The output should be identical to the entries that follow.

** Opening DATA LISTING block **

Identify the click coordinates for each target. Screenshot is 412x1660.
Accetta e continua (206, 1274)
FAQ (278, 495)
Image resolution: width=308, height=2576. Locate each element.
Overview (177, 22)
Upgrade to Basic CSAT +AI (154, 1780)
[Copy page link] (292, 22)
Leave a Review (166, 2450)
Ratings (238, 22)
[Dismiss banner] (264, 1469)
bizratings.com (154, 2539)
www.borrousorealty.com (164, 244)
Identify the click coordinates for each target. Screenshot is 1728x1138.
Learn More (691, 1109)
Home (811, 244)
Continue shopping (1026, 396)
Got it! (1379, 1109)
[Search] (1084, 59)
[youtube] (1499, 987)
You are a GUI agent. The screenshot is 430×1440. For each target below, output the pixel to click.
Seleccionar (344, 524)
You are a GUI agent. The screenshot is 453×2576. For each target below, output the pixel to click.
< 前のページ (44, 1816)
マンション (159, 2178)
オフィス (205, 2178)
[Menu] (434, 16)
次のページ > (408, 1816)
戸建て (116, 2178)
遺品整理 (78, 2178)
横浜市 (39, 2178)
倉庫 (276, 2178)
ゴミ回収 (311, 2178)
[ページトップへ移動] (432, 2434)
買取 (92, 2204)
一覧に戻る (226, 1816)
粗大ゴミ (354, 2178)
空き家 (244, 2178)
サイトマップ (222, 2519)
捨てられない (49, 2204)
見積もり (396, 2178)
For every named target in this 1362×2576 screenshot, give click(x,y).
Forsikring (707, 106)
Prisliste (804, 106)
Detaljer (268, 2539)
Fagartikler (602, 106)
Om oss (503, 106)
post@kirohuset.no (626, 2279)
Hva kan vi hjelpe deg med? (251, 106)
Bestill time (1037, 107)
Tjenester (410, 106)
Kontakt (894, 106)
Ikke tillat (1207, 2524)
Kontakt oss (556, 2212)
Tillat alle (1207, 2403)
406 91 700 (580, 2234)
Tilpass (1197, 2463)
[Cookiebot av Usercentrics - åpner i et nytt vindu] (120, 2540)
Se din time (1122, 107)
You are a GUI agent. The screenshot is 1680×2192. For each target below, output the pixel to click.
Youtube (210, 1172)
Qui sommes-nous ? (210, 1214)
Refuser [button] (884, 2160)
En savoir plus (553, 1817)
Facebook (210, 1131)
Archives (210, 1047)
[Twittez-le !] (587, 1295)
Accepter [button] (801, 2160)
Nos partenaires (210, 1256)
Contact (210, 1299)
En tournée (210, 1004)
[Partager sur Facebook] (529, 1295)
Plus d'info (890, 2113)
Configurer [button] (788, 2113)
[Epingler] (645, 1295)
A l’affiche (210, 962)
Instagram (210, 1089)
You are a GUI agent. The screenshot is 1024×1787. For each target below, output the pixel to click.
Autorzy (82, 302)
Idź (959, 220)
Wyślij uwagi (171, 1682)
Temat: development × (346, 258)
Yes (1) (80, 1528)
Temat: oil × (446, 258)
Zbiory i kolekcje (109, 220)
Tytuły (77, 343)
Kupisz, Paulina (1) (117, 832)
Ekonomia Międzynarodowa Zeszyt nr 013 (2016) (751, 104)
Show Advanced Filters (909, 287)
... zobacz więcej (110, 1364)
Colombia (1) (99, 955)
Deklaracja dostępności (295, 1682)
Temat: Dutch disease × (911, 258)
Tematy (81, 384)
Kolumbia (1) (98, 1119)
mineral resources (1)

** Closing DATA LISTING block **

**EXERCISE RESULT**
Identify the click coordinates for each target. Screenshot is 412x1660.
Accetta e continua (206, 1274)
FAQ (278, 495)
Image resolution: width=308, height=2576. Locate each element.
Overview (177, 22)
Upgrade to Basic CSAT +AI (154, 1780)
[Copy page link] (292, 22)
Leave a Review (166, 2450)
Ratings (238, 22)
[Dismiss banner] (264, 1469)
bizratings.com (154, 2539)
www.borrousorealty.com (164, 244)
Identify the click coordinates for each target. Screenshot is 1728x1138.
Learn More (691, 1109)
Home (811, 244)
Continue shopping (1026, 396)
Got it! (1379, 1109)
[Search] (1084, 59)
[youtube] (1499, 987)
You are a GUI agent. The screenshot is 430×1440. For each target below, output the pixel to click.
Seleccionar (344, 524)
You are a GUI agent. The screenshot is 453×2576. For each target below, output the pixel to click.
< 前のページ (44, 1816)
マンション (159, 2178)
オフィス (205, 2178)
[Menu] (434, 16)
次のページ > (408, 1816)
戸建て (116, 2178)
遺品整理 (78, 2178)
横浜市 (39, 2178)
倉庫 (276, 2178)
ゴミ回収 (311, 2178)
[ページトップへ移動] (432, 2434)
買取 (92, 2204)
一覧に戻る (226, 1816)
粗大ゴミ (354, 2178)
空き家 (244, 2178)
サイトマップ (222, 2519)
捨てられない (49, 2204)
見積もり (396, 2178)
For every named target in this 1362×2576 screenshot, give click(x,y).
Forsikring (707, 106)
Prisliste (804, 106)
Detaljer (268, 2539)
Fagartikler (602, 106)
Om oss (503, 106)
post@kirohuset.no (626, 2279)
Hva kan vi hjelpe deg med? (251, 106)
Bestill time (1037, 107)
Tjenester (410, 106)
Kontakt (894, 106)
Ikke tillat (1207, 2524)
Kontakt oss (556, 2212)
Tillat alle (1207, 2403)
406 91 700 (580, 2234)
Tilpass (1197, 2463)
[Cookiebot av Usercentrics - åpner i et nytt vindu] (120, 2540)
Se din time (1122, 107)
You are a GUI agent. The screenshot is 1680×2192. For each target below, output the pixel to click.
Youtube (210, 1172)
Qui sommes-nous ? (210, 1214)
Refuser [button] (884, 2160)
En savoir plus (553, 1817)
Facebook (210, 1131)
Archives (210, 1047)
[Twittez-le !] (587, 1295)
Accepter [button] (801, 2160)
Nos partenaires (210, 1256)
Contact (210, 1299)
En tournée (210, 1004)
[Partager sur Facebook] (529, 1295)
Plus d'info (890, 2113)
Configurer [button] (788, 2113)
[Epingler] (645, 1295)
A l’affiche (210, 962)
Instagram (210, 1089)
You are a GUI agent. The screenshot is 1024×1787. For each target below, output the pixel to click.
Autorzy (82, 302)
Idź (959, 220)
Wyślij uwagi (171, 1682)
Temat: development × (346, 258)
Yes (1) (80, 1528)
Temat: oil × (446, 258)
Zbiory i kolekcje (109, 220)
Tytuły (77, 343)
Kupisz, Paulina (1) (117, 832)
Ekonomia Międzynarodowa Zeszyt nr 013 (2016) (751, 104)
Show Advanced Filters (909, 287)
... zobacz więcej (110, 1364)
Colombia (1) (99, 955)
Deklaracja dostępności (295, 1682)
Temat: Dutch disease × (911, 258)
Tematy (81, 384)
Kolumbia (1) (98, 1119)
mineral resources (1)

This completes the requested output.